Baldwin met with leadership teams from both organizations and fielded questions about the newly passed legislation, which she called “some of the most significant reforms in decades.”
Dairy farmers and the organic food industry were among the biggest winners when U.S. President Barack Obama signed the five-year Agriculture Act of 2014 Feb. 7. Partisan bickering in Congress over subsidies and food stamp cuts stalled the essential agriculture and nutrition policy legislation for two years.

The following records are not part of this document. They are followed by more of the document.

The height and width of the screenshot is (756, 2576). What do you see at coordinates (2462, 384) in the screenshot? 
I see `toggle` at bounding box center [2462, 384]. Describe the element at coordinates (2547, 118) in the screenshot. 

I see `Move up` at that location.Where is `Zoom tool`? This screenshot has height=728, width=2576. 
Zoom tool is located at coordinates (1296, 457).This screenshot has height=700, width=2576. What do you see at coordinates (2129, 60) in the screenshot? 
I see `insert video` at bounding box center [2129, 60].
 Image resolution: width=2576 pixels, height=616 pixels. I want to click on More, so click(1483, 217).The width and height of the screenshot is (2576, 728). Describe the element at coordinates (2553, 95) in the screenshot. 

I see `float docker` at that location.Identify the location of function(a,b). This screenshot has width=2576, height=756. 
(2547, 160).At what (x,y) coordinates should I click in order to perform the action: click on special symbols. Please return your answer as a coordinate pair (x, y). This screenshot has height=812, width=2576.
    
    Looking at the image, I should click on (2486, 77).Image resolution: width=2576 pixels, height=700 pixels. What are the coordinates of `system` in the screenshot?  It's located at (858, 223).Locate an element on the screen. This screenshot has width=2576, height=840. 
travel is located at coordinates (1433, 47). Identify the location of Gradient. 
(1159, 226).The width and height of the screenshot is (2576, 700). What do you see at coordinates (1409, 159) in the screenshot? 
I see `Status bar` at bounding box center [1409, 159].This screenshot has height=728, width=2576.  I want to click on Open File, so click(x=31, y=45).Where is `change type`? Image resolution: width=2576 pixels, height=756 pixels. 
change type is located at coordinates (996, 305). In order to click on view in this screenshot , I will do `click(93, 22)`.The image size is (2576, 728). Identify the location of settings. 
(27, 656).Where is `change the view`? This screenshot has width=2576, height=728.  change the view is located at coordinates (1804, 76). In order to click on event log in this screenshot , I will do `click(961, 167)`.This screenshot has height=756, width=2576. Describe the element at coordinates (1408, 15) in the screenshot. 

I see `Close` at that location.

Most significant are provisions to help dairy farmers manage risk, Baldwin said. A new dairy margin insurance program will replace the Milk Income Loss Contract, or MILC, which protects farmers when milk prices dropped. When the new program becomes available this fall, farmers producing less than 4 million pounds of milk per year pay lower premiums than larger operations.
“Making sure smaller producers got a fair shake was really one of the emphases,” Baldwin said. “We really value the smaller operations we have here (in Wisconsin) and their survival.”
The organic food industry will benefit from new crop insurance provisions, including one that will allow farmers to insure their crops at retail value instead of at the premiums set for conventional agriculture.
The Farm Bill also includes measures to help farmers transitioning into organic agriculture afford the cost of certification and funding for additional research into organics.
“It’s important that we really understand how sustainable practices impact community health,” Baldwin said, noting that Wisconsin has the second-highest number of organic farms in the nation.
Members of the Westby Cooperative Creamery board of directors welcomed the new legislation but raised questions over the implementation timeline and how the 1,000-page bill will affect real farmers.
“There’s definitely going to be a learning curve,” said Loren Oldenburg, board president. “You’ll most likely have some resistance.”
Wisconsin’s own elected officials in Washington were among those divided.
The $8 billion cut from food stamps over the next decade was not enough for Republican U.S. Sen. Ron Johnson, who voted against the bill Feb. 4.
U.S. Rep. Ron Kind (D-La Crosse) rejected the House version of the Farm Bill on Jan. 29, saying the compromise didn’t address the problem of “out of control” subsidies that benefit wealthy landowners and that the cuts to food stamps were too much.
U.S. Reps. Mark Pocan (D-Madison) and Gwen Moore (D-Milwaukee) also voted no, while Wisconsin’s five House Republicans voted yes.
Baldwin called the final legislation a compromise.
“In a way this is a risk,” she said. “But we’re going to kick the tires, and if it doesn’t work, there will be another Farm Bill.”